Hangi hikayeyi dinlesek de en çok yaşanmışlıklar, yarım bırakılanlar, çok görülenler kanatır yüreğimizi. Savaşların çirkin yüzüne tanıklık edenlerin gerçek duygularına kim tercüman olabilir ki ? O yaşanmamışlıkları, yarım bırakılanları kim tamamlayabilir ki?
Neler söylenmeli savaşlar üstüne? Büyük pastayı koymuşsun ortaya Tanrım, pastanın ortasına kadınları, çocukları, gençleri… Masanın etrafında kol kola girmiş akbabalar, halaya durmuşlar sanki, her birinin görevi kendilerince noterlik yapmak. Fırsatını kim bulsa önce diğerinin leşine konacak.
Yazın uzun ve sıcak günlerini savaştan beslenen savaş çığırtkanlarının çığlıklarıyla geçirdik. Savaş, öfkeleri yok etmedi, biledikçe biledi ve insanlık düşmanlarının iştahını daha da kabarttı. Kapalı kapılar arkasında büyük pastanın bölüşümünde kime ne düştü, kim ne dedi bilmiyoruz. Ama şunu biliyoruz: Savaşı isteyenler kana susayanlardı, onların umurunda değildi yitip gidenler, yurdundan edilenler, sürgünler... Demokrasi sevdalısı kesilmiş başımıza, demokrat olmayanlar, egemenler, iktidarlarını süreklileştirmek isteyenler.
Bize demokrasi dersi verenlerin ve onları destekleyenlerin başarıları Irak’ta hala sergilenmekte. Artık, ne ana haber bültenlerinde yer alıyor ne de son dakika haberi olarak veriliyor orada yaşananlar. Her gün orada bombalı araçlar patlıyor: 70-80 ya da 90 ölü… Haber kısa, telaffuzu kimilerince kolay…
İşgal edilmiş şehirlerin bütün sokakları kan ve bela kokuyor.
Kuşlar havalanmaya çalışırken devreye giriyor keskin nişancılar, her köşe başını mesken tutarak.. Kuşlar dağılıyor, düşüyorlar yerlere, sürükleniyorlar köşelere, ara sokaklara ama yine de yılmıyorlar, yıldırmaya çalışıyorlar cellatlarını. Başka kuşların ölümüne üzülüp gözyaşı dökenler kendi kuşlarının ölümüne seviniyorlar. Bazı akbabalar başlarını kuma gömerken, bazıları da niyet okumaya devam ediyor.

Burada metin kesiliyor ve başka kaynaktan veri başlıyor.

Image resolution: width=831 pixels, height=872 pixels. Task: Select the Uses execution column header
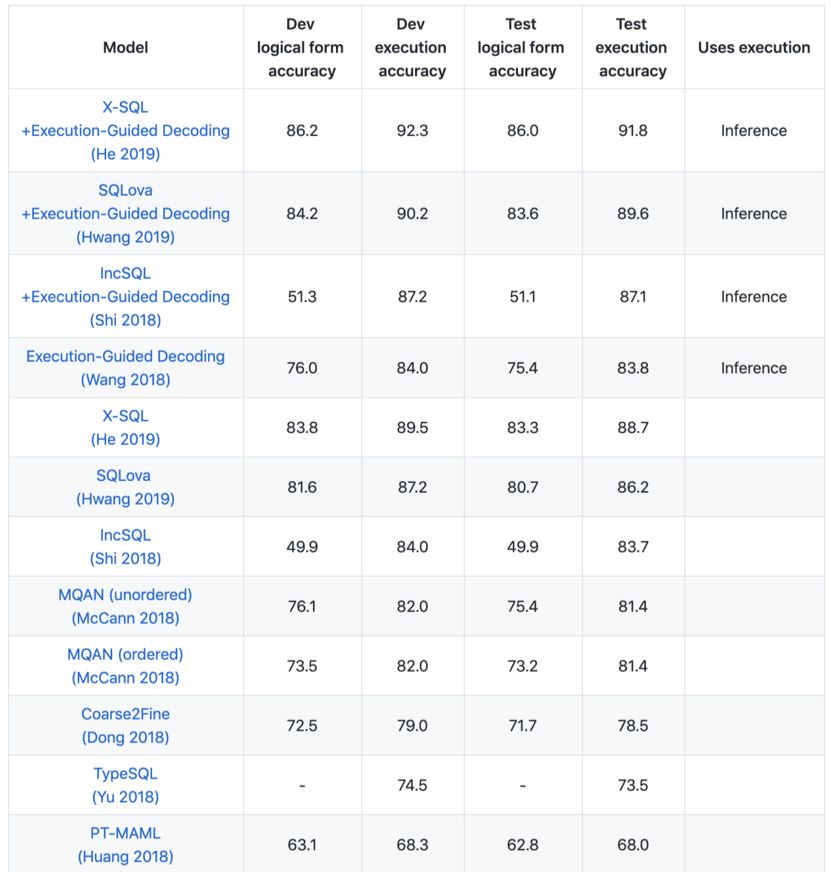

Gözü pek gençlerin sokakta büyüyor Tanrım , diye bağırıyor asi bir genç, ellerini havaya kaldırarak. Bir heybesinde kardeşlik diğerinde barışı taşıyarak düşüveriyor topların, tüfeklerin arasına. Sesler ve sisler birbirine karışıyor sokakta. Yığılıveriyor bir başka genç onun yanına, sitem sözcükleri bile dökülemiyor dudaklarından. Fırsatları olsa, ‘ Bize demokrasi dersi verenlerin oyunu bu, oyuna gelmeyin diyecekler belki de . Bunu söyleyecek zamanları bile olmuyor.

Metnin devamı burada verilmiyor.